There is another side to this. There are those employees who attend these events and go through these brainwashing programs and maintain an intact self system by using the defense of cynicism. They go through the motions, play the game and hold on to their job. Just as the elf in McDonalds looks the customer in the eyes and says “have a nice day” if they are good actors the customer believes it is genuine and not part of the requirements of the role. However, if the customer realizes that if the elf fails to express the correct mood and may be fired then the customer is drawn into the conflict between employee and management.

This brings us to the real function of these positive, Randian, fundamentalist, happiness programs. Their aim is to eliminate employer-employee conflict and create an unquestioning workforce that will idealize its leadership by cherishing their power and wealth while never realizing they are being exploited and oppressed. Also, we can see why these corporations are so vehemently antiunion. Unions are a threat to the executive’s power, masculinity, and all the accoutrements that go with it; wealth, private jets, limousines, etc. Unions form a collectivity that is capable of defeating the elitist executives and stockholders. However over the years the unions have been reduced to a quarrelsome sort, making concession after concession to the new power elite and there threats. Meanwhile a workforce faced with the anxiety of being terminated and loosing everything, defends against the dread by conforming to the bosses who say “smile.” Those who fail to “smile” or fail to exhibit positive attitudes, no matter what the external reality is are considered maladjusted. They are either fired or sent to “positive adjustment” events or rallies where they are pumped up with positive emotions in a climate that resembles a religious revival. They are convinced that they must adopt an upbeat vision of reality. This belief creates a state of mind where one must deny reality when reality does not elicit positive feelings.

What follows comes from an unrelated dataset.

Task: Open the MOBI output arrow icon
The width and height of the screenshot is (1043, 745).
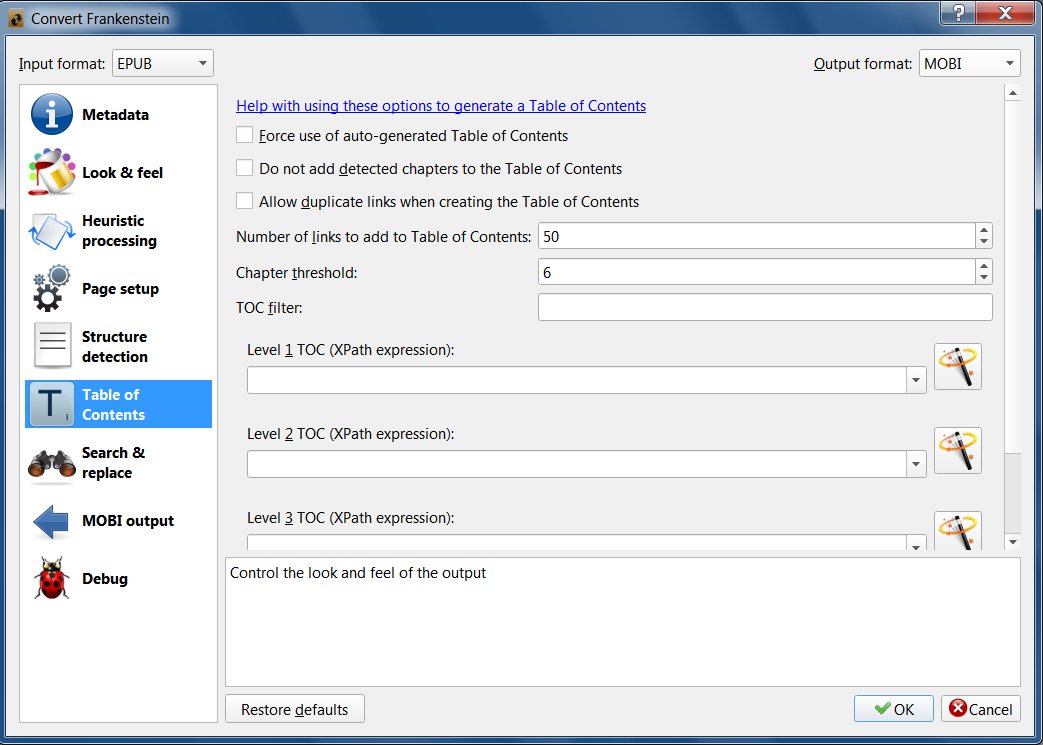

These specialists in "happiness" argue that we are capable of attracting those things in life (Law of Attraction), whether it is money, relationships or employment, both good and bad if we focus on them. What does this mean? It means those who are abused and battered wives or children, the unemployed, the depressed and mentally ill, the illiterate, the lonely, those crushed by poverty, the terminal illness, those fighting with addictions, those suffering from trauma, those trapped in menial and poorly paid jobs, those who are terminated, those whose homes are in foreclosure or who are filing for bankruptcy because they cannot pay their medical bills, are to blame for their negativity. It’s their fault because they are focusing too much on negativity. Hummm I wonder what they would say about the writer of this book. The positive, happiness, right-wing, evangelical ideology justifies the cruelty of Rands unfettered capitalism and absolves CEO’s and bankers of guilt by shifting the blame to those they oppress- “If you are in a sorry state it’s your fault, not mine”.

Psychotherapists and psychoanalysts get to work with these employees after the power elite and their positive happiness gurus, coaches and consultants have done their damage. When the employee is burned out, rejected, failed, or accused of being responsible for all the failure in their lives, they then seek genuine help, if they can afford it. But beware, the happiness people are entering the field of psychotherapy with promises of how positive psychology or PP interventions can be used to alleviate depression, anxiety, ADHA, and relationship problems.